Chemical reactions in ventilation systems : Ozonolysis of monoterpenes

Sammanfattning: Chemicals in indoor air, either emitted from a source or from a reaction, have been suggested to cause ill health in buildings. However, no clear correlations between exposure and health effects have been made. In this thesis we studied the reaction between monoterpenes, a group of biogenic unsaturated C10 hydrocarbons, and ozone. Ozonolysis of monoterpenes was used as model reactions for unsaturated compounds in ambient air. Also the products formed from these reactions have been suggested as important participants in the occurrence of discomfort and ill health in buildings. To enable a reliable and sensitive measurement of ppb-ppt levels of monoterpenes and the formed products in the presence of ozone an evaluation of available scrubber materials was made.
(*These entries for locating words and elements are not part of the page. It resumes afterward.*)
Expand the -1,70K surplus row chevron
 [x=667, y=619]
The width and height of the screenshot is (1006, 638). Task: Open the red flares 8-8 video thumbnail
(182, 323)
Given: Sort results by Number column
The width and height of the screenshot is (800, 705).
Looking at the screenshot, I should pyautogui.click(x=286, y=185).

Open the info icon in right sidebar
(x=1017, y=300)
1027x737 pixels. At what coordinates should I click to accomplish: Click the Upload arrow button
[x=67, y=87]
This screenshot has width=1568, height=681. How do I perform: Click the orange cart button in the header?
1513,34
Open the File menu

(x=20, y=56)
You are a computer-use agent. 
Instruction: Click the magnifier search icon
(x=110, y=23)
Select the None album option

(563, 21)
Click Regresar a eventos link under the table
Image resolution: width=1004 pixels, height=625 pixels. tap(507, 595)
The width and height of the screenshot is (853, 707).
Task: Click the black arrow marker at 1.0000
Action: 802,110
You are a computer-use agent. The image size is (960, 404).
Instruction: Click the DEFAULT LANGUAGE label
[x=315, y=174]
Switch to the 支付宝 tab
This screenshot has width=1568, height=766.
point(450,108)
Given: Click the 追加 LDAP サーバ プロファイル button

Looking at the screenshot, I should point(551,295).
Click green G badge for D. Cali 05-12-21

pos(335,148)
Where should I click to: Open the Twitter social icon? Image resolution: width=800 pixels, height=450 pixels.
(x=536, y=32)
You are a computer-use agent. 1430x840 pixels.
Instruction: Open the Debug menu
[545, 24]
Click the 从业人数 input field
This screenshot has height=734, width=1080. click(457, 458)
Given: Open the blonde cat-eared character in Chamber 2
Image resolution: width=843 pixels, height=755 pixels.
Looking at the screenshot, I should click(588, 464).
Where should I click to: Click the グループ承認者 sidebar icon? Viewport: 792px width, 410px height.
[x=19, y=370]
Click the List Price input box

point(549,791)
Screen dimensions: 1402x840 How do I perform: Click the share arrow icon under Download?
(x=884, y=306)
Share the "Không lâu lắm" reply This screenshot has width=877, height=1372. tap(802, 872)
Potassium iodide was shown to remove ambient levels of ozone and have a recovery of >95% for all monoterpenes and formed products included in the investigation. Experimental conditions showed to have a large impact on the initial steps of the ozonolysis, and also on the composition of the formed products. We showed that water plays an important and complex role both in the initial stage of ozonolysis of ∆3-carene and in the formation and composition of products from the ozonolysis of ∆-pinene. The use of experimental design facilitated the evaluation of the investigated reactions. We showed that the formation of OH radicals could be studied using multiple linear regression models and that the presence or absence of OH radicals had a profound impact on the formation of many of the formed products. We also made an observation of the lack of formed OH radicals in the ozonolysis of limonene and discussed probable causes of this observation. Despite the short reaction times and the ambient levels of ozone and monoterpenes used in our experiments we showed that a number of oxidation products were formed, and that the reaction rate is significantly increased in a ventilation system. This formation is underestimated by theoretical calculations and leads to high amounts of known irritants in the indoor air. We showed that theoretical calculations underestimate the formation of these oxidation products 3-13 times, depending on ventilation system and monoterpene.